**GOAL OF THE EXERCISE**
Reproduce the records below word for word, keeping every line and its spacing unchanged.

*****

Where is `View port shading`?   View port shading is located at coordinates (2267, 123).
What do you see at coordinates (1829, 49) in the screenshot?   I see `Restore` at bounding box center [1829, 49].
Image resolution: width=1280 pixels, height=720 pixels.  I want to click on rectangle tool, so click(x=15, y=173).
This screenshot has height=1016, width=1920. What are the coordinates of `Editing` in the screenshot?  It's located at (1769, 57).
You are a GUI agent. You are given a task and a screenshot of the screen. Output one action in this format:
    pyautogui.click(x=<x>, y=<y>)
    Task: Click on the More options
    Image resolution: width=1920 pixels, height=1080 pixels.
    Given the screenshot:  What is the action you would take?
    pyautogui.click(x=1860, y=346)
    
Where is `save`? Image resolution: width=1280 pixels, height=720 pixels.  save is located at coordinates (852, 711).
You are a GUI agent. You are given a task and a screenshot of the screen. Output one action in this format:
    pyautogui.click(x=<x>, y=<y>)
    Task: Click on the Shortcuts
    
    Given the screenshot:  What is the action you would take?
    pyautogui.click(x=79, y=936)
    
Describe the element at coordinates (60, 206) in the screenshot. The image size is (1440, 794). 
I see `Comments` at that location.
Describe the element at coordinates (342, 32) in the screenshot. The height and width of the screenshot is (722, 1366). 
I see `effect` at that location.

*****

**CORRECT OUTPUT**
Where is `View port shading`?   View port shading is located at coordinates (2267, 123).
What do you see at coordinates (1829, 49) in the screenshot?   I see `Restore` at bounding box center [1829, 49].
Image resolution: width=1280 pixels, height=720 pixels.  I want to click on rectangle tool, so click(x=15, y=173).
This screenshot has height=1016, width=1920. What are the coordinates of `Editing` in the screenshot?  It's located at (1769, 57).
You are a GUI agent. You are given a task and a screenshot of the screen. Output one action in this format:
    pyautogui.click(x=<x>, y=<y>)
    Task: Click on the More options
    Image resolution: width=1920 pixels, height=1080 pixels.
    Given the screenshot:  What is the action you would take?
    pyautogui.click(x=1860, y=346)
    
Where is `save`? Image resolution: width=1280 pixels, height=720 pixels.  save is located at coordinates (852, 711).
You are a GUI agent. You are given a task and a screenshot of the screen. Output one action in this format:
    pyautogui.click(x=<x>, y=<y>)
    Task: Click on the Shortcuts
    
    Given the screenshot:  What is the action you would take?
    pyautogui.click(x=79, y=936)
    
Describe the element at coordinates (60, 206) in the screenshot. The image size is (1440, 794). 
I see `Comments` at that location.
Describe the element at coordinates (342, 32) in the screenshot. The height and width of the screenshot is (722, 1366). 
I see `effect` at that location.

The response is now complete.